## Record set
════════════════

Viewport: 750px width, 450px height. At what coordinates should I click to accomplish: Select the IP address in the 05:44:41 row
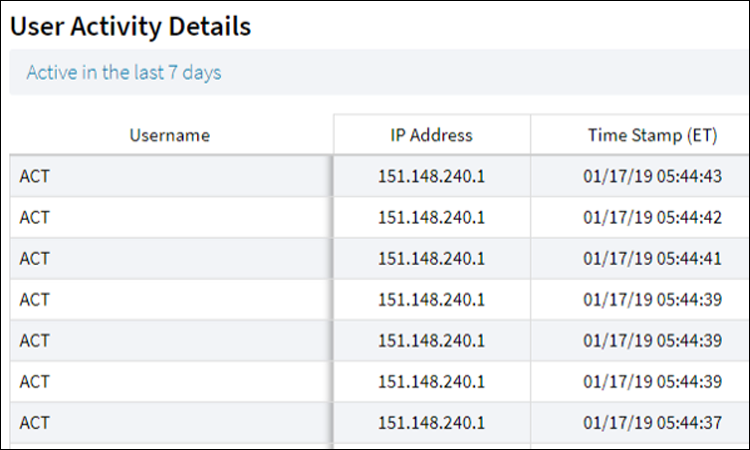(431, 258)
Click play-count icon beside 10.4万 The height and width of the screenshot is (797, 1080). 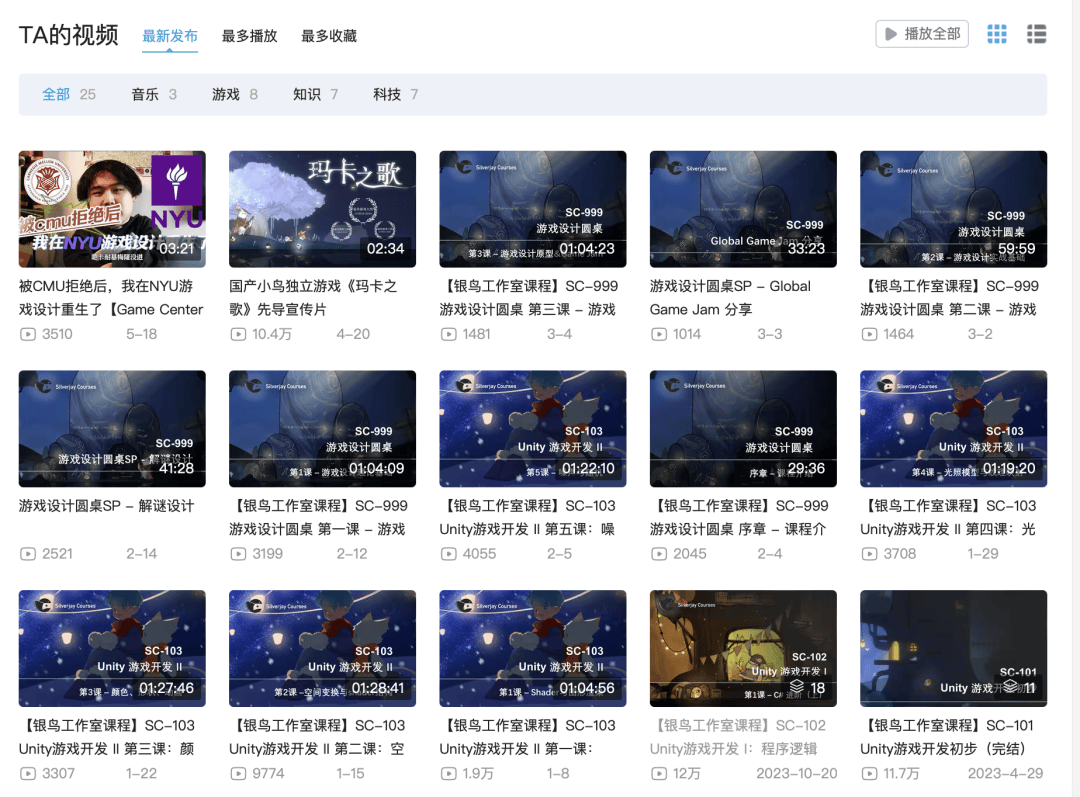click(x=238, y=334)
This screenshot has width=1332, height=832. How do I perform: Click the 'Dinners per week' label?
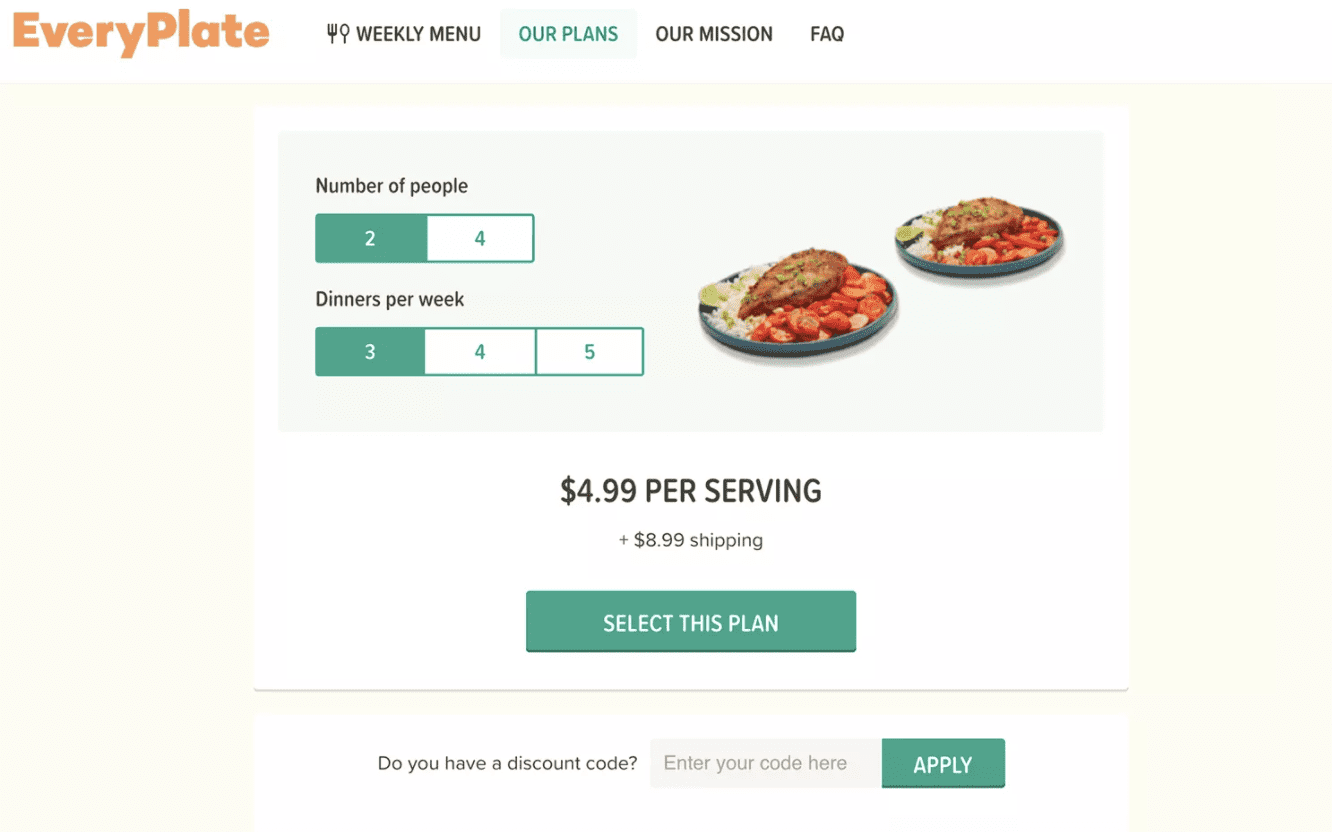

════════════════

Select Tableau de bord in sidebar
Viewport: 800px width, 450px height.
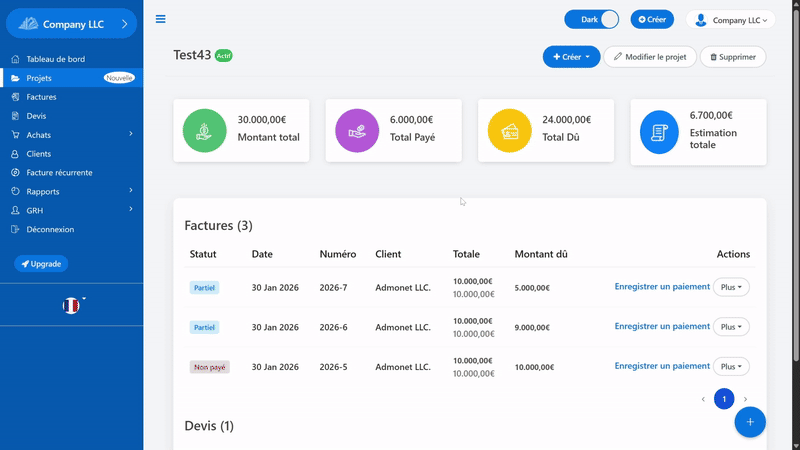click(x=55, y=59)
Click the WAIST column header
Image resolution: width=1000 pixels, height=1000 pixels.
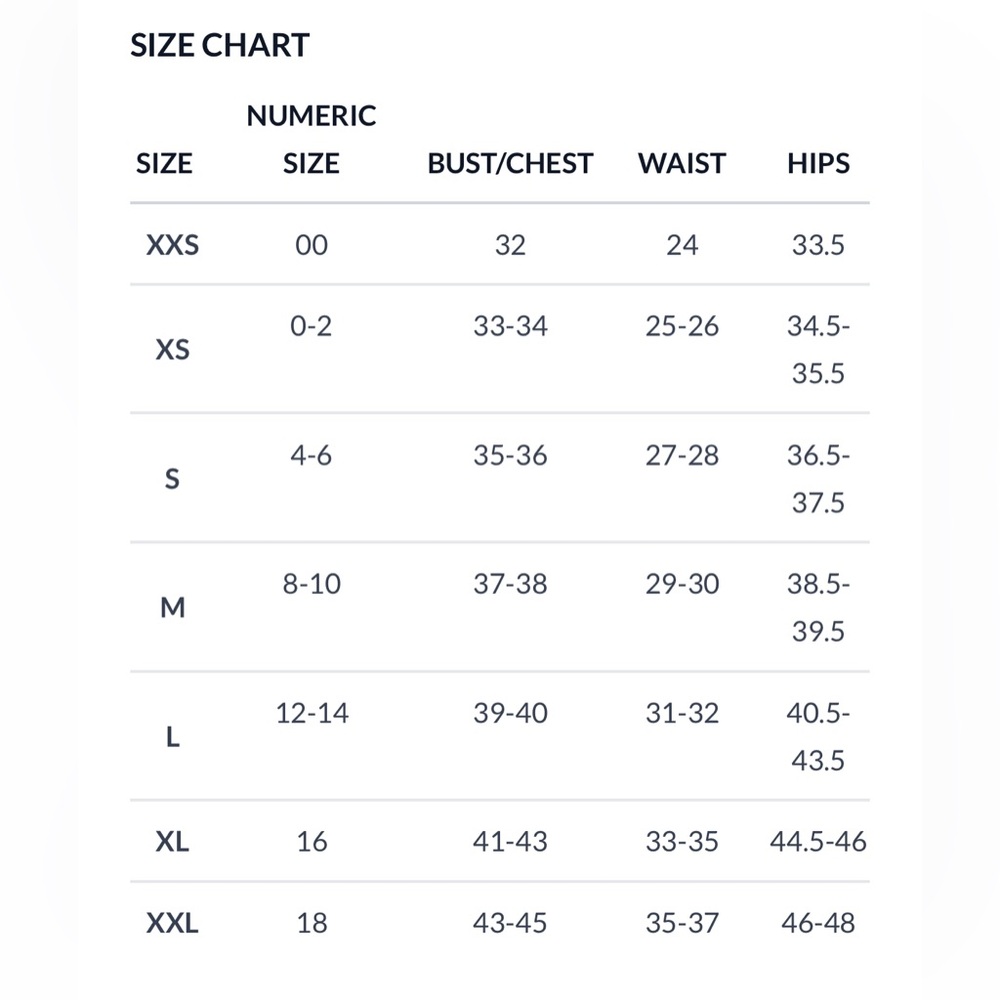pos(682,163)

════════════════

Copy out the lines of the material above, beginning at the line that has "Select Tableau de bord in sidebar" and stopping after the line that has "pos(682,163)", and scale each coordinate given as an answer by 1.65, rounding to whole numbers with halves going up, while every other line and number stays unchanged. Leave the pictures out.

Select Tableau de bord in sidebar
Viewport: 800px width, 450px height.
click(x=91, y=97)
Click the WAIST column header
Image resolution: width=1000 pixels, height=1000 pixels.
pos(1125,269)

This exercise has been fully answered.